◆ Exercise ◆
The records below are to be transcribed exactly as they appear.

◆ Task data ◆
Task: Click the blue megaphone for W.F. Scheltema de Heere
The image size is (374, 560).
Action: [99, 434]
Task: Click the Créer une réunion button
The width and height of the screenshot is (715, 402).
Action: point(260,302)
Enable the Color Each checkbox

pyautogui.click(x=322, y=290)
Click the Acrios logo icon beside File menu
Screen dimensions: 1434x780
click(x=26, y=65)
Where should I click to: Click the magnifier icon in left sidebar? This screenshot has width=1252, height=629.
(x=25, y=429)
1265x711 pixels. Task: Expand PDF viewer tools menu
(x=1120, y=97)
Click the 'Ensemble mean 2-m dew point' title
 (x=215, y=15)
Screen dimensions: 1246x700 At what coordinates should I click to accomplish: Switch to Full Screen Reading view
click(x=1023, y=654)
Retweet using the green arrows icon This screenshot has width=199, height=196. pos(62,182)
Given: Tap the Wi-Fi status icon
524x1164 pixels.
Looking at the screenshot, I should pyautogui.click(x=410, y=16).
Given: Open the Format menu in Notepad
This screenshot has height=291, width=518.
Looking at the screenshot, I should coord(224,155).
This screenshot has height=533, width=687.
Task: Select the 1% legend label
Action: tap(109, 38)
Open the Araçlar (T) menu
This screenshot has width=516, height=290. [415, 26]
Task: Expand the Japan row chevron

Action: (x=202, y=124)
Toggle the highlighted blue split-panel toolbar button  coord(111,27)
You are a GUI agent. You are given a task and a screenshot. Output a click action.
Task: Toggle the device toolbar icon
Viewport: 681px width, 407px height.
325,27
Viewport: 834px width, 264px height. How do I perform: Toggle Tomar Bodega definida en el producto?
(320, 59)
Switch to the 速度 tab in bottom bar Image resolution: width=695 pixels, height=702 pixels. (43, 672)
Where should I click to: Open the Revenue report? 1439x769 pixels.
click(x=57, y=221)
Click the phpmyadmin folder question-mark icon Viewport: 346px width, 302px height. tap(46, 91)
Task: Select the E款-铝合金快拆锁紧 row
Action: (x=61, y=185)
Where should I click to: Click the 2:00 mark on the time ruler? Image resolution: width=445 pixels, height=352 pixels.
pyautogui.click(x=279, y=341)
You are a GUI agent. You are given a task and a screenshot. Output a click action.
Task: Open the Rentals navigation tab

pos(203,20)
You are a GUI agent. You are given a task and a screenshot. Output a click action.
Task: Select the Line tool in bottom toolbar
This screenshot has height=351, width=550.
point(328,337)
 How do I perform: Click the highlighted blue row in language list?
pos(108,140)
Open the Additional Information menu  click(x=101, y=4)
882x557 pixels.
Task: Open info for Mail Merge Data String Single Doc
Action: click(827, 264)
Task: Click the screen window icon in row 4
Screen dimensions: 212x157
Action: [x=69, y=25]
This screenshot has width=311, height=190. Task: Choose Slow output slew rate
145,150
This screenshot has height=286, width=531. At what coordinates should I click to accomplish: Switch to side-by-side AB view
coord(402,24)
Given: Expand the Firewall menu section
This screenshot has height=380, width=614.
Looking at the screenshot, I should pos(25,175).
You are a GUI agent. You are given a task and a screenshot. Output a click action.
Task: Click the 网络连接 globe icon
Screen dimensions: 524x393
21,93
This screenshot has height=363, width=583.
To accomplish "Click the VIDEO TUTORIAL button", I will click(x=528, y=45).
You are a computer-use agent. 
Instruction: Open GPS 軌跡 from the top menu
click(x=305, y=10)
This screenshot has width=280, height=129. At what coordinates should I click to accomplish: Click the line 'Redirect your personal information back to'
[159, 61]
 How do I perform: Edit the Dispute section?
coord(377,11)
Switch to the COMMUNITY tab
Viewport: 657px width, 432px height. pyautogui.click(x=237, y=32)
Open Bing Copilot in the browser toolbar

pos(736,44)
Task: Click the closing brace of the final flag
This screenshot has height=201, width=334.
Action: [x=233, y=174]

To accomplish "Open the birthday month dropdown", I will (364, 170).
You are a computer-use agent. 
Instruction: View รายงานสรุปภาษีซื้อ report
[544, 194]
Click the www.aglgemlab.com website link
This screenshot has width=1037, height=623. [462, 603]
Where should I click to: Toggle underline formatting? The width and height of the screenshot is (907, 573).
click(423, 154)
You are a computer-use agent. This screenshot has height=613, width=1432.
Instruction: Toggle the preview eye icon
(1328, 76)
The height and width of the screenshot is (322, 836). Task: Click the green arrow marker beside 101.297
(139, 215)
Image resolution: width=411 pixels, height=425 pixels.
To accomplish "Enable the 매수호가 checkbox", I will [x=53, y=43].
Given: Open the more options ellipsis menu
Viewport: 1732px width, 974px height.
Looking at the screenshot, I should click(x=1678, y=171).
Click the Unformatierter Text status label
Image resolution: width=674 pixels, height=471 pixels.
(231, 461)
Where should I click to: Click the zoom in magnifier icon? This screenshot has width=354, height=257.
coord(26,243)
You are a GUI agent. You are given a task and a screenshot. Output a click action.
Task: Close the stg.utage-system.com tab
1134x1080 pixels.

◆ Solved problem ◆
Task: Click the blue megaphone for W.F. Scheltema de Heere
The image size is (374, 560).
Action: [99, 434]
Task: Click the Créer une réunion button
The width and height of the screenshot is (715, 402).
Action: point(260,302)
Enable the Color Each checkbox

pyautogui.click(x=322, y=290)
Click the Acrios logo icon beside File menu
Screen dimensions: 1434x780
click(x=26, y=65)
Where should I click to: Click the magnifier icon in left sidebar? This screenshot has width=1252, height=629.
(x=25, y=429)
1265x711 pixels. Task: Expand PDF viewer tools menu
(x=1120, y=97)
Click the 'Ensemble mean 2-m dew point' title
 (x=215, y=15)
Screen dimensions: 1246x700 At what coordinates should I click to accomplish: Switch to Full Screen Reading view
click(x=1023, y=654)
Retweet using the green arrows icon This screenshot has width=199, height=196. pos(62,182)
Given: Tap the Wi-Fi status icon
524x1164 pixels.
Looking at the screenshot, I should pyautogui.click(x=410, y=16).
Given: Open the Format menu in Notepad
This screenshot has height=291, width=518.
Looking at the screenshot, I should coord(224,155).
This screenshot has height=533, width=687.
Task: Select the 1% legend label
Action: tap(109, 38)
Open the Araçlar (T) menu
This screenshot has width=516, height=290. [415, 26]
Task: Expand the Japan row chevron

Action: (x=202, y=124)
Toggle the highlighted blue split-panel toolbar button  coord(111,27)
You are a GUI agent. You are given a task and a screenshot. Output a click action.
Task: Toggle the device toolbar icon
Viewport: 681px width, 407px height.
325,27
Viewport: 834px width, 264px height. How do I perform: Toggle Tomar Bodega definida en el producto?
(320, 59)
Switch to the 速度 tab in bottom bar Image resolution: width=695 pixels, height=702 pixels. (43, 672)
Where should I click to: Open the Revenue report? 1439x769 pixels.
click(x=57, y=221)
Click the phpmyadmin folder question-mark icon Viewport: 346px width, 302px height. tap(46, 91)
Task: Select the E款-铝合金快拆锁紧 row
Action: (x=61, y=185)
Where should I click to: Click the 2:00 mark on the time ruler? Image resolution: width=445 pixels, height=352 pixels.
pyautogui.click(x=279, y=341)
You are a GUI agent. You are given a task and a screenshot. Output a click action.
Task: Open the Rentals navigation tab

pos(203,20)
You are a GUI agent. You are given a task and a screenshot. Output a click action.
Task: Select the Line tool in bottom toolbar
This screenshot has height=351, width=550.
point(328,337)
 How do I perform: Click the highlighted blue row in language list?
pos(108,140)
Open the Additional Information menu  click(x=101, y=4)
882x557 pixels.
Task: Open info for Mail Merge Data String Single Doc
Action: click(827, 264)
Task: Click the screen window icon in row 4
Screen dimensions: 212x157
Action: [x=69, y=25]
This screenshot has width=311, height=190. Task: Choose Slow output slew rate
145,150
This screenshot has height=286, width=531. At what coordinates should I click to accomplish: Switch to side-by-side AB view
coord(402,24)
Given: Expand the Firewall menu section
This screenshot has height=380, width=614.
Looking at the screenshot, I should pos(25,175).
You are a GUI agent. You are given a task and a screenshot. Output a click action.
Task: Click the 网络连接 globe icon
Screen dimensions: 524x393
21,93
This screenshot has height=363, width=583.
To accomplish "Click the VIDEO TUTORIAL button", I will click(x=528, y=45).
You are a computer-use agent. 
Instruction: Open GPS 軌跡 from the top menu
click(x=305, y=10)
This screenshot has width=280, height=129. At what coordinates should I click to accomplish: Click the line 'Redirect your personal information back to'
[159, 61]
 How do I perform: Edit the Dispute section?
coord(377,11)
Switch to the COMMUNITY tab
Viewport: 657px width, 432px height. pyautogui.click(x=237, y=32)
Open Bing Copilot in the browser toolbar

pos(736,44)
Task: Click the closing brace of the final flag
This screenshot has height=201, width=334.
Action: [x=233, y=174]

To accomplish "Open the birthday month dropdown", I will (364, 170).
You are a computer-use agent. 
Instruction: View รายงานสรุปภาษีซื้อ report
[544, 194]
Click the www.aglgemlab.com website link
This screenshot has width=1037, height=623. [462, 603]
Where should I click to: Toggle underline formatting? The width and height of the screenshot is (907, 573).
click(423, 154)
You are a computer-use agent. This screenshot has height=613, width=1432.
Instruction: Toggle the preview eye icon
(1328, 76)
The height and width of the screenshot is (322, 836). Task: Click the green arrow marker beside 101.297
(139, 215)
Image resolution: width=411 pixels, height=425 pixels.
To accomplish "Enable the 매수호가 checkbox", I will [x=53, y=43].
Given: Open the more options ellipsis menu
Viewport: 1732px width, 974px height.
Looking at the screenshot, I should click(x=1678, y=171).
Click the Unformatierter Text status label
Image resolution: width=674 pixels, height=471 pixels.
(231, 461)
Where should I click to: Click the zoom in magnifier icon? This screenshot has width=354, height=257.
coord(26,243)
You are a GUI agent. You are given a task and a screenshot. Output a click action.
Task: Close the stg.utage-system.com tab
1134x1080 pixels.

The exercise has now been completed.